Barbara “Sign Lady” Rust, as she has become known by Kings fans, waived a sign as Johnson spoke that read: “Love found a way, now here we stay!”

“You should have seen me a few hours ago,” she said. “I totally lost it. First I jumped like a crazy woman for a minute. Then I cried.”

Who will own the Kings next season is still unclear.

The Maloof family reached the agreement in January to sell a 65 percent controlling interest in the team to Hansen’s group at a total franchise valuation of $525 million, topping the NBA-record $450 million that Joe Lacob and Peter Guber bought the Warriors for in 2010. Then Hansen increased his offer to $550 million, which implies buying the 65 percent stake for about $357 million.

Hansen hoped to move the team to Seattle and rebrand them the SuperSonics, who were relocated to Oklahoma City and renamed the Thunder in 2008. Those plans have suddenly seemed to crumble.

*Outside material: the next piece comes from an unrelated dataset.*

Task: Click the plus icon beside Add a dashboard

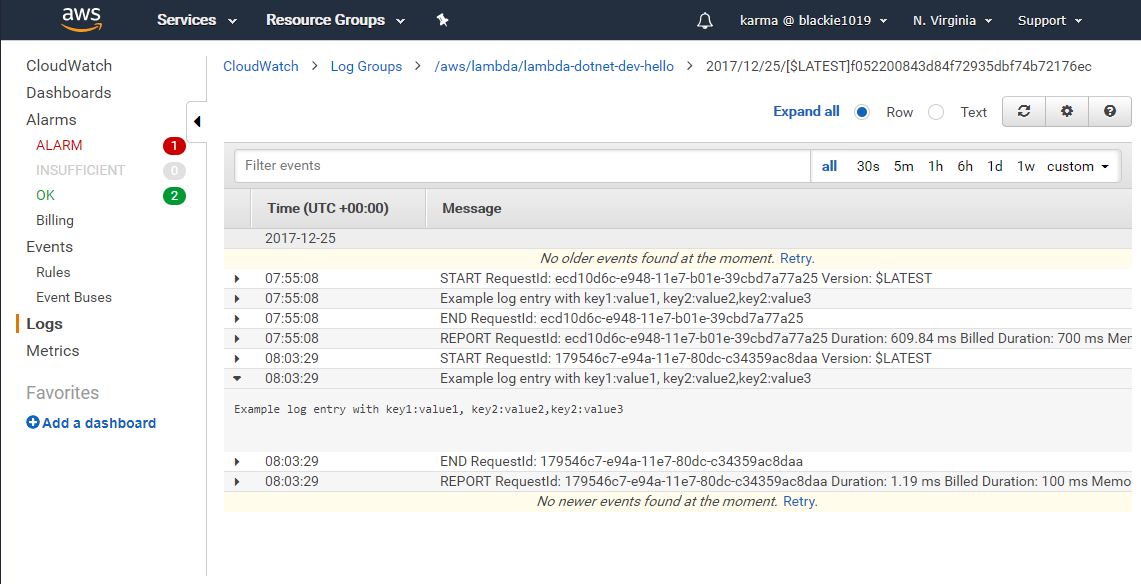Action: [33, 423]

But Hansen insisted again that his group has a more solid arena plan, offered more money and “placed all of the funds to close the transaction into escrow.” At the bottom of the post on his website, Hansen attributed a quote to boxing great Muhammad Ali that ended with the famous line: “Impossible is nothing.”

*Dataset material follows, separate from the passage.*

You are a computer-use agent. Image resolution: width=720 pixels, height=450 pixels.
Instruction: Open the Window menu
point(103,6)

The NBA Board of Governors is still expected to follow the recommendation by the seven-owner relocation committee, coincidentally headed by Thunder owner Clay Bennett, already a reviled figure in Seattle. The other owners on the committee are Miami’s Micky Arison, Washington’s Ted Leonsis, Utah’s Greg Miller, Indiana’s Herbert Simon, Minnesota’s Glen Taylor and San Antonio’s Peter Holt _ who’s also the chairman of the board.

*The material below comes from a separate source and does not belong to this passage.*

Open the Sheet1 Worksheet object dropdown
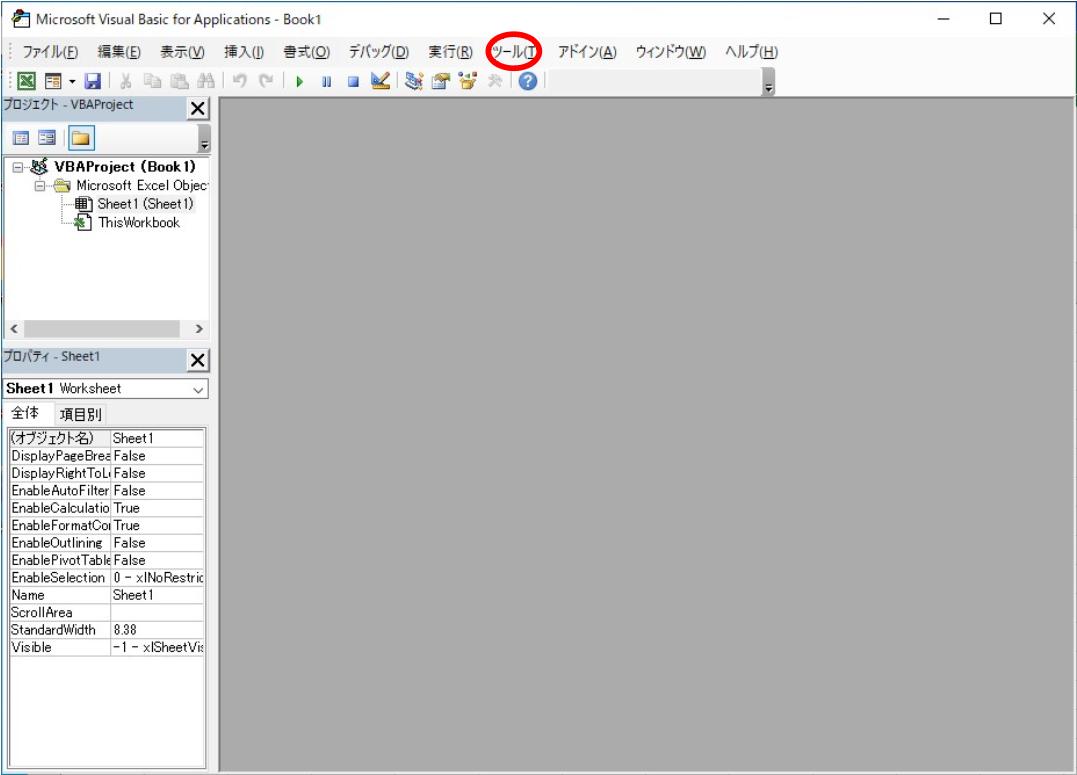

Even still, the Maloofs are not bound to sell the team to the Sacramento group _ and the threat of lawsuits always looms. Johnson said he was unsure what the next step is in the process or whether the NBA would _ or could _ take a role in streamlining the team’s sale.

In a letter sent to the relocation and finance committees during its April 17 meeting, the Maloofs said they preferred to sell to the Seattle group and expressed discontent with Sacramento’s latest bid, saying it falls “significantly short.” Stern has said the offers are in “the same ballpark.”

The commissioner also said the relocation committee felt leaving Sacramento just didn’t make sense. He also reiterated his long-held stance that expansion is unlikely at this time.

“As strong as the Seattle bid was, and it was very strong, there’s some benefit that should be given to a city that has supported us for so long and has stepped up to contribute to build a new building as well,” Stern said on NBA-TV.

A Spokesman for the Maloof family declined to comment on the committee’s recommendation. Seattle Mayor Mike McGinn pledged that his city will continue to fight for an NBA team.

“I’m proud of how Sonics fans have rallied together to help Seattle get a team,” McGinn said in a statement. “We’re going to stay focused on our job: making sure Seattle remains in a position to get a team when the opportunity presents itself.”

The potential Sacramento ownership group also includes 24 Hour Fitness founder Mark Mastrov, former Facebook senior executive Chris Kelly and the Jacobs family that owns communications giant Qualcomm. Johnson has touted the group as a “California team” with members from all over the country’s most populated state.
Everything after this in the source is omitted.